Lo primero que huele mal es la minima longitud del “cuerpo principal” del libro, exactamente 55 paginas impresas con una letra muuuy grande. El resto son ‘apendices’ donde se incluyen algunos comentarios de otros autores y posteriormente la respuesta de de Waals a dichos comentarios. Este “cuerpo principal” es un ensayo bastante académico y simplista sobre el origen biológico de la moral, en el que el autor utiliza básicamente material reciclado de sus propios trabajos, sin aportar ninguna idea nueva (ni prácticamente ningún dato) nuevo. Parece un trabajo propio de un universitario. No quiero decir con ello que el libro este mal escrito o que diga cosas disparatadas. Por el contrario, posiblemente resultaría interesante a un lector completamente nuevo en el tema, asi que mi critica debería moderarse en este sentido.

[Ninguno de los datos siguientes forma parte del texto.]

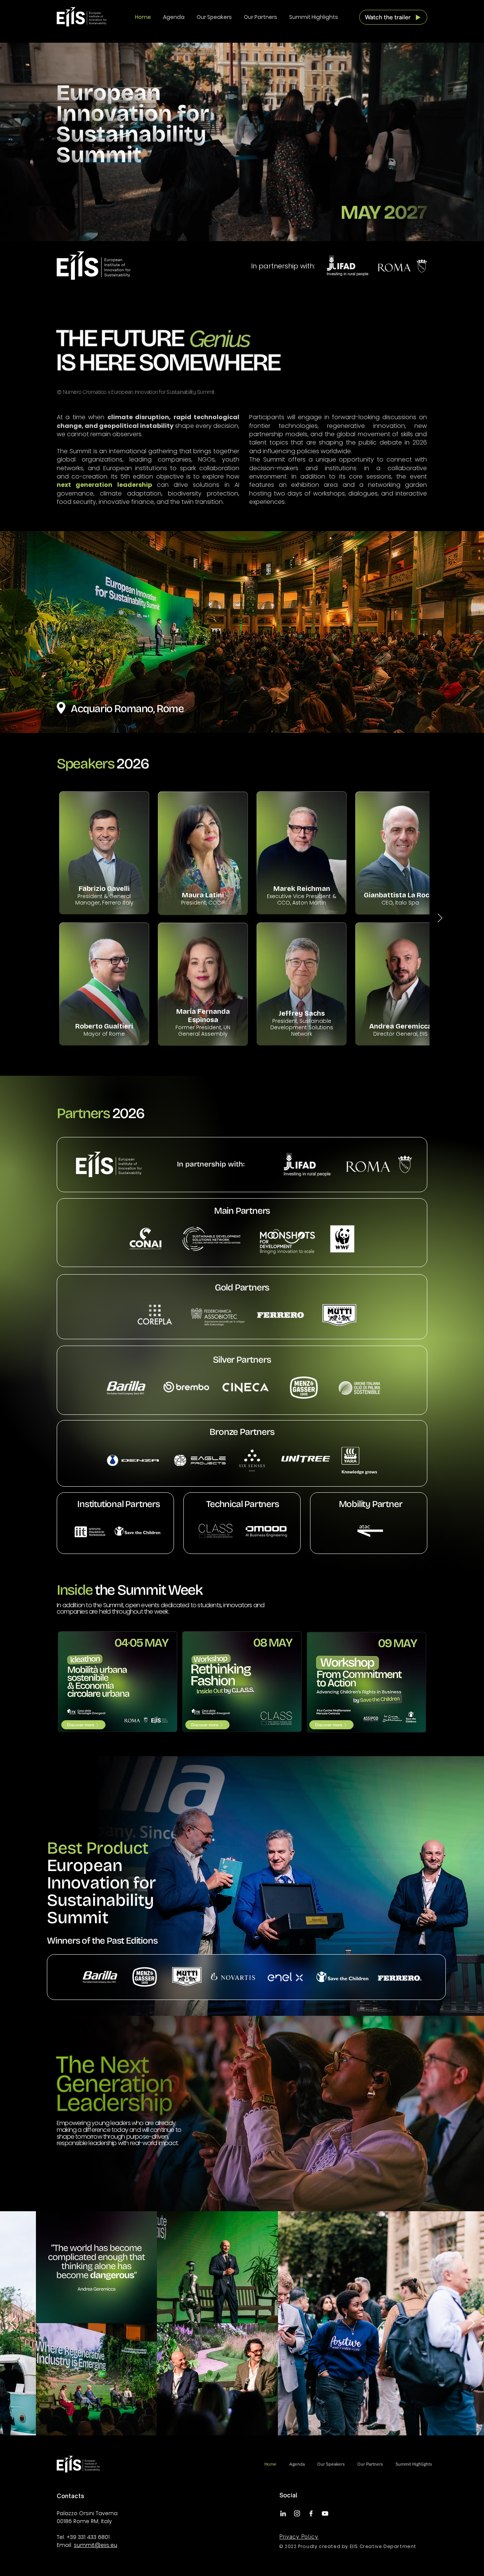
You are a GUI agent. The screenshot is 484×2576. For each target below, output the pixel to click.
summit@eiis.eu (95, 2545)
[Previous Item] (13, 2323)
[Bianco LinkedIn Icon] (283, 2513)
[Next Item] (440, 918)
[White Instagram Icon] (297, 2513)
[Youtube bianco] (325, 2513)
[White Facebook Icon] (311, 2513)
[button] (393, 17)
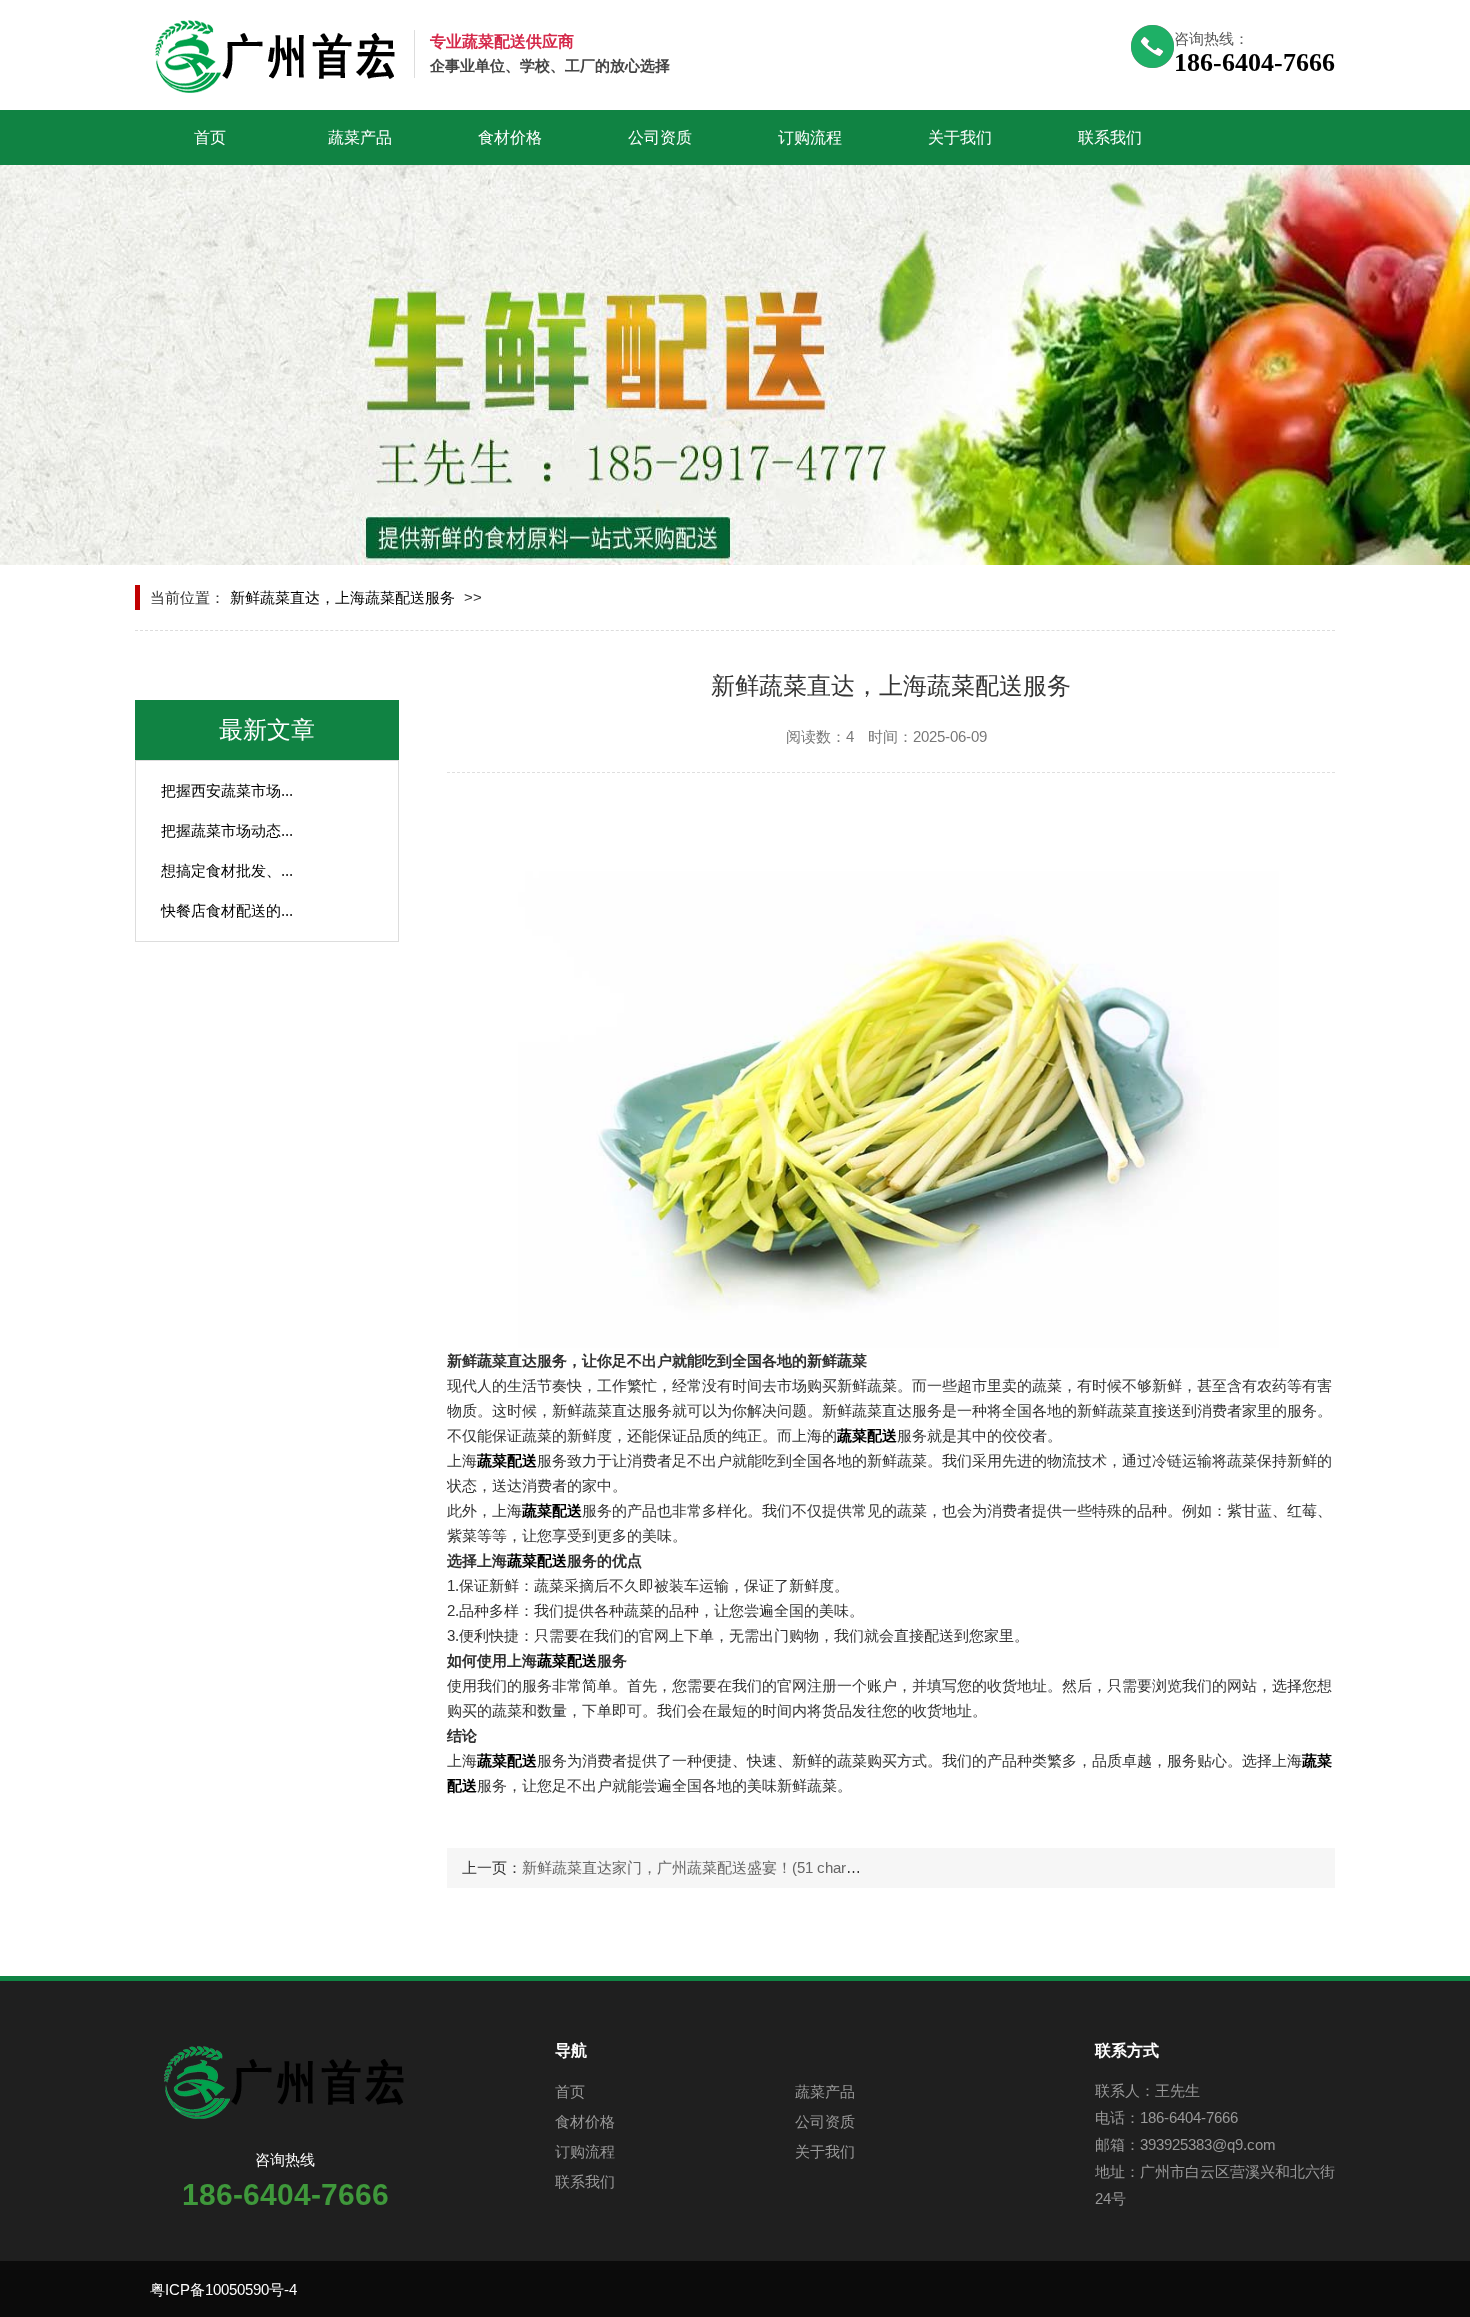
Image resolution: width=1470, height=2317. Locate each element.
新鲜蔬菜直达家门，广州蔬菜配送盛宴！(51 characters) (707, 1867)
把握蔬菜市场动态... (227, 830)
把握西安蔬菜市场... (227, 790)
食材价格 (510, 137)
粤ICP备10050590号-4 (223, 2289)
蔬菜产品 (360, 137)
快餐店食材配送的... (227, 910)
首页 (210, 137)
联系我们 (1110, 137)
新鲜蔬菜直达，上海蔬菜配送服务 (342, 597)
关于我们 (960, 137)
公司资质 (660, 137)
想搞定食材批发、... (227, 870)
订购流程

La pregunta fundamental que plantea de Waals es: cual es el origen de los códigos morales de las sociedades humanas? El autor argumenta que la “empatía”, un sentimiento que constituye el germen de todos los sistemas éticos, es una ‘adaptacion’; esto es, la empatía ha surgido a lo largo de la evolución de nuestra especie (y no solo de nuestra especie) debido a los beneficios en términos de supervivencia y reproducción para quienes la practican. En definitiva, que los individuos capaces de cooperar con otros tienen muchas mas probabilidades de sobrevivir y reproducirse que los menos cooperativos. Al menos en algunas especies sociales donde los individuos aislados tienen pocas opciones.

La hipótesis es bastante razonable y el autor la fundamenta bien con datos y ejemplos. La alternativa, naturalmente es la “tabula rasa”; en este caso, que los códigos morales surgieran de repente al tiempo que las sociedades complejas. Dado que todas las sociedades conocidas, incluidos los cazadores-recolectores de los que tenemos información, tienen códigos éticos a menudo tan complejos y sofisticados como los de las sociedades tecnológicamente avanzadas, el presumir un origen biológico a la moral es una apuesta bastante segura. Como ya hemos visto tantas veces, la refutación de la tabula rasa es cosa fácil, sin embargo de ahí no surge directamente una explicacion completa y satisfactoria del origen de la moral, aunque posiblemente nos ponga en el buen camino para ello.

Sin duda lo mejor del libro son las historias que cuenta de Waals sobre su propia experiencia con chimpancés o los experimentos sobre el sentido de la justicia en monos capuchinos.

Los apéndices se refieren solo tangencialmente al cuerpo principal del libro y a mi no me resultaron particularmente interesantes.

El libro fue publicado en español por la editorial Paidos en 2007.

PS. Pido disculpas por la horrorosa ortografía de este post, que he tenido que escribir en un teclado en ingles en el que no se pueden poner acentos a menos que el propio Word se ocupe de ello.